Richard Hamming Quotes

"From these early attempts to explain things slowly came philosophy as well as our present science. Not that science explains "why" things are as they are - gravitation does not explain why things fall - but science gives so many details of "how" that we have the feeling we understand "why." Let us be clear about this point; it is by the sea of interrelated details that science seems to say "why" the universe is as it is."

Almost all professionals are slow to use their own expertise for their own work.
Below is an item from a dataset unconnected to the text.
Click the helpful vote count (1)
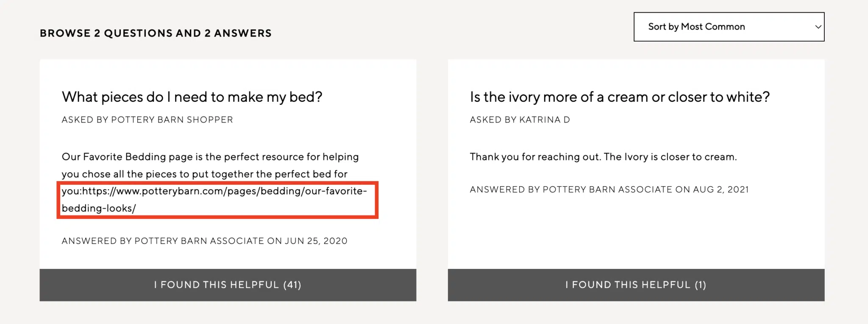This screenshot has width=868, height=324. [699, 285]
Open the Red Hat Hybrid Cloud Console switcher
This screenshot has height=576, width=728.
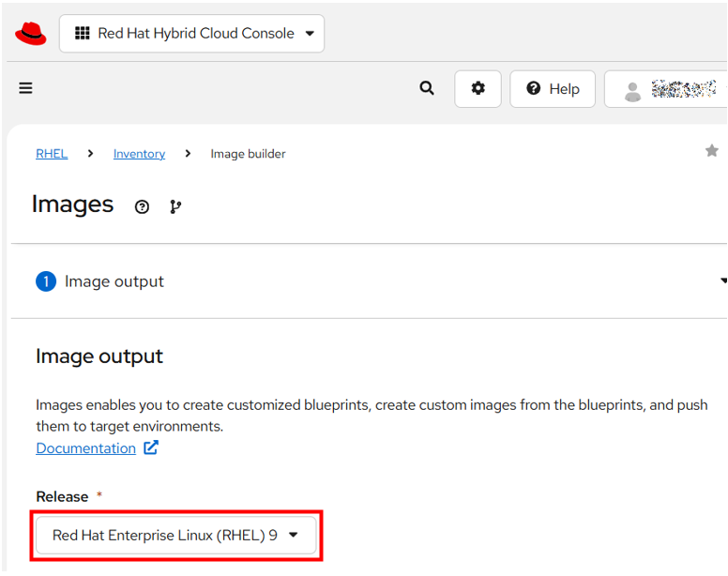(191, 34)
Unfortunately... the ADA language was designed by experts, and it shows all the non-humane features you can expect from them. It is... a typical Computer Science hacking job—do not try and understand what you are doing, just get it running. As a result of this poor psychological design... although a government contract may specify the programming be in ADA, probably over 90% will be done in FORTRAN, debugged, tested, and then painfully, by hand, be converted to a poor ADA program, with a high probability of errors!
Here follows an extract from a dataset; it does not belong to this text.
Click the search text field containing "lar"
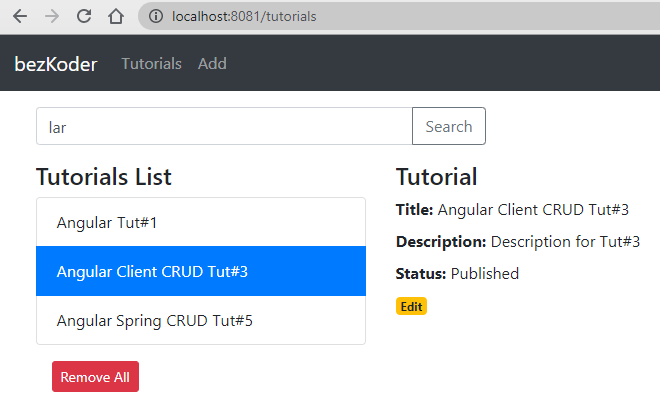660x420 pixels. click(224, 126)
The idea that theorems follow from the postulates does not correspond to simple observation. If the Pythagorean theorem were found to not follow from the postulates, we would again search for a way to alter the postulates until it was true. Euclid's postulates came from the Pythagorean theorem, not the other way around.

The Buddha told his disciples, “Believe nothing, no matter where you read it, or who said it, no matter if I have said it, unless it agrees with your own reason and your own common sense.” I say the same to you — you must assume the responsibility for what you believe.

The more complex the designed system the more field maintenance must be central to the final design. Only when field maintenance is part of the original design can it be safely controlled... This applies to both mechanical things and to human organizations.

Is it not fair to say, “The program learned from experience”? Your immediate objection is that there was a program telling the machine how to learn. But when you take a course in Euclidean geometry, is not the teacher putting a similar learning program into you? Poorly, to be sure, but is that not, in a real sense, what a course in geometry is all about? You enter the course and cannot do problems; the teacher puts into you a program and at the end of the course you can solve such problems. Think it over carefully. If you deny the machine learns from experience because you claim the program was told (by the human programmer) how to improve its performance, then is not the situation much the same with you, except you are born with a somewhat larger initial program compared to the machine when it leaves the manufacturer’s hands? Are you sure you are not merely “programmed” in life by what chance events happen to you?

Calculus systematically evades a great deal of numerical calculation.

Transmission through space (typically signaling) is the same as transmission through time (storage).

Probability is too important to be left to the experts. [...] The experts, by their very expert training and practice, often miss the obvious and distort reality seriously. [...] The desire of the experts to publish and gain credit in the eyes of their peers has distorted the development of probability theory from the needs of the average user. The comparatively late rise of the theory of probability shows how hard it is to grasp, and the many paradoxes show clearly that we, as humans, lack a well grounded intuition in the matter. Neither the intuition of the man in the street, nor the sophisticated results of the experts provides a safe basis for important actions in the world we live in.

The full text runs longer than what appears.